EU Reiterates Call to Close Detention Centers in Tripoli


On Monday, the European Union reiterated its commitment to cooperate with the new Libyan authorities in order to find alternatives to notorious migrant detention centers in Tripoli. It called for the immediate closure of all centers.

In a statement, the EU said that no one should be returned to Libya after being rescued at sea, given that under international maritime law, rescued individuals should be disembarked at a place of safety.

This comes in response to international reports condemning the continued torture and sexual abuse being suffered by migrants, in these detention centers.

It added that they would welcome any action that would move in the direction of closing the notorious shelters “as long as it respects the rights of migrants and refugees.”
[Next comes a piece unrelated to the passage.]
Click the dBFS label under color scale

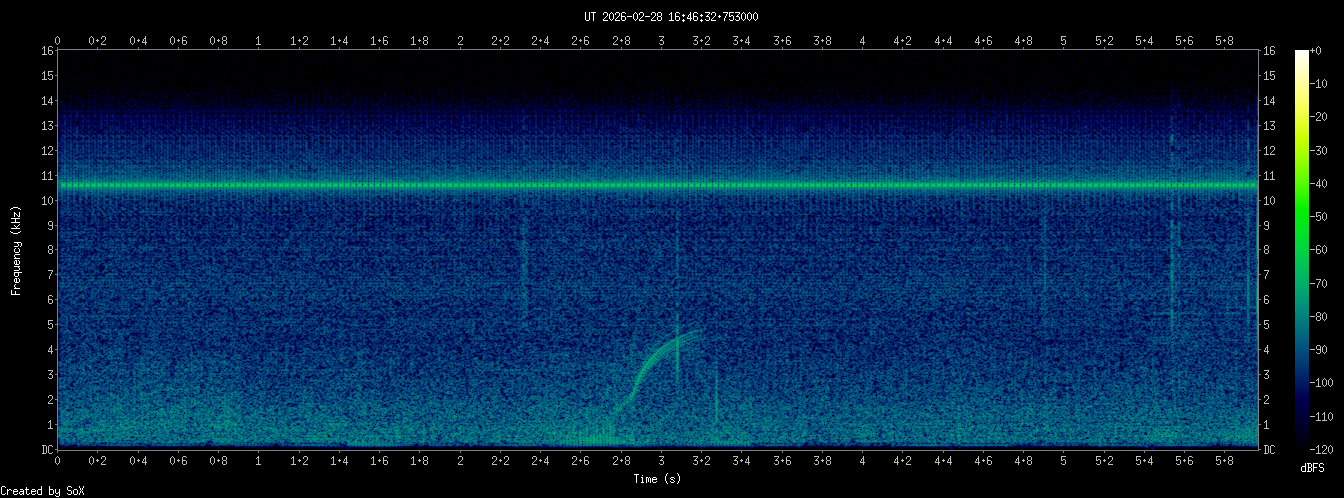1313,467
“According to International Maritime Law, people rescued at sea must be brought to a port of safety. Libya is not considered a safe port due to the absence of a chain of protection post disembarkation, arbitrary detention, and the widespread human rights violations against migrants in the country, documented by the UN,” said the International Organization for Migration (IOM) spokesperson, Safa Msehli.
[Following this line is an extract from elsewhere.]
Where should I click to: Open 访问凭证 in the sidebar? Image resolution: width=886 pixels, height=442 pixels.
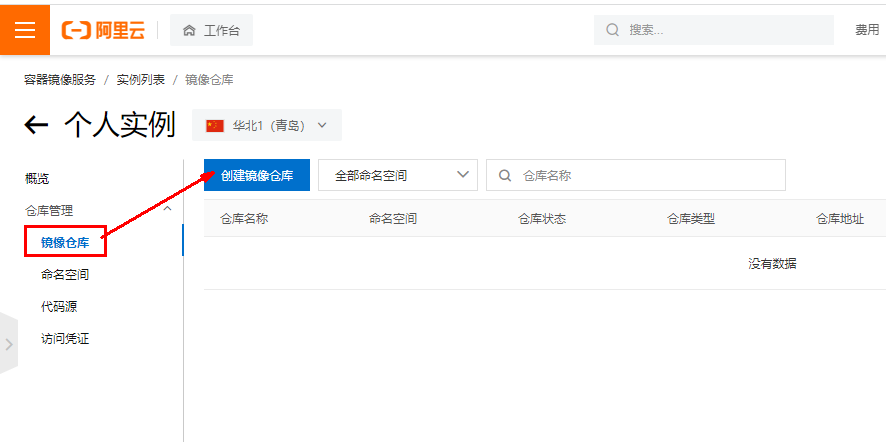[x=65, y=338]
“We seek to evacuate refugees and migrants from the detention centers, and enable them to find safety outside of Libya,” she added.

2021 is already breaking tragic records, as the Libyan Coast Guard has returned more than 13,000 people to Libya this year. This has already surpassed the number of people intercepted or rescued in 2020, hundreds of others have perished at sea.

Migrants and refugees who are disembarked in Libya often find themselves in appalling conditions, and at risk of exposure to abuse and extortion. Others simply disappear, raising very real fears that they may have been abducted into human trafficking networks.

Notably, the IOM and UNHCR have also called for an end to arbitrary detention in Libya, through the establishment of a judicial review process, and advocated for alternatives to detention starting with the immediate release of the most vulnerable individuals.